Featuring:

Andy Hoar, Vice President, Principal Analyst

Show notes:

The shift to a customer-led, digitally oriented market is causing far-reaching and sometimes painful changes to how businesses work, with few unaffected by this new reality.

The most vivid aspects of change are often attributed to consumers and are playing out in the B2C space. B2B companies may be slower to feel the change, but the consumerization of the B2B buyer and the desire to regain leverage with providers are forcing similarly profound changes in the B2B market.

Today, 68% of B2B buyers prefer doing business online versus with a salesperson, and when they engage with sales, they want that experience to be in a more problem-solving, consultative manner. This is not a shocking reality, but it is sending shock waves through B2B sales forces.

Forrester predicts that 1 million sales reps will be displaced by 2020.

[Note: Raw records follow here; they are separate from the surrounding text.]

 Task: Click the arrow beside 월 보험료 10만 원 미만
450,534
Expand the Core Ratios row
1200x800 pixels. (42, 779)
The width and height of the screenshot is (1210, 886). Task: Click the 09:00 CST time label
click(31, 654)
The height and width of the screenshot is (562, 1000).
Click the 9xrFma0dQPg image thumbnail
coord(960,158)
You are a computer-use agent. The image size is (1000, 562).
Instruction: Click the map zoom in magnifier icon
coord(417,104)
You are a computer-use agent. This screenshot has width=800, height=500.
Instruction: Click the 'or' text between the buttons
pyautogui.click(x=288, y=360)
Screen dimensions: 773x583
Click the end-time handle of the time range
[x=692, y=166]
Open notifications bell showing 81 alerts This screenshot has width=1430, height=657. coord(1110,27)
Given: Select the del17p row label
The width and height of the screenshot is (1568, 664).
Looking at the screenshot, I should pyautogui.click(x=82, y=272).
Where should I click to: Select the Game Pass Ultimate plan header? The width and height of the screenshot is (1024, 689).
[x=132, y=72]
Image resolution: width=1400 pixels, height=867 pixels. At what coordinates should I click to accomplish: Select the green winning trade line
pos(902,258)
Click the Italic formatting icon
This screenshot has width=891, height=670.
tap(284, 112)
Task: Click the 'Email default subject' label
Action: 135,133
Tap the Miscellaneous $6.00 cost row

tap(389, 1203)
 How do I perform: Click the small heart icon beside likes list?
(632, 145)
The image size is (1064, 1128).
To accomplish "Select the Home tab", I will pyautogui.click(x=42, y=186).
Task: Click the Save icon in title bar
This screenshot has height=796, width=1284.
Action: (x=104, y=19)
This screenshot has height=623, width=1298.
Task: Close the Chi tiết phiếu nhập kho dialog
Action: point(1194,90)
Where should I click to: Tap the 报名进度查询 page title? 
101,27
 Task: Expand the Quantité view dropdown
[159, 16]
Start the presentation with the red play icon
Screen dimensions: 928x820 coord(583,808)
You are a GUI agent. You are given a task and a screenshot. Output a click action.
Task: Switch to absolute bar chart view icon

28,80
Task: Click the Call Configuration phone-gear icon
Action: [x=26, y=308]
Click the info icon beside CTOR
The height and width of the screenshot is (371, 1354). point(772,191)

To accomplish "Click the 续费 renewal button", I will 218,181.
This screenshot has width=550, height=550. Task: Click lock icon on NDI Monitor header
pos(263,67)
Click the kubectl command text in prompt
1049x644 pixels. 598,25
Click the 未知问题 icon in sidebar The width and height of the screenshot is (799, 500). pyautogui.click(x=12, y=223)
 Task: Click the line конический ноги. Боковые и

This is not so much a story about loss but one of re-engineering — re-engineering the sales strategy, selling motion, and sales teams, then orchestrating it to avoid a hit to the top line. Digital experiences must perform in tune with consumer-oriented expectations of B2B buyers; leaders will need to optimize the size and nature of existing sales teams, and maybe the most daunting task of all will be the hiring of a consultative sales force in a labor market that is undersupplied and hotly contested.

In this episode, Andy Hoar reminds us that Death of a Salesman was not simply a fictional drama, but a real and immediate pressure on B2B companies to move faster and rethink how to market, sell, and service their customers — or create unnecessary and severe risk to their business.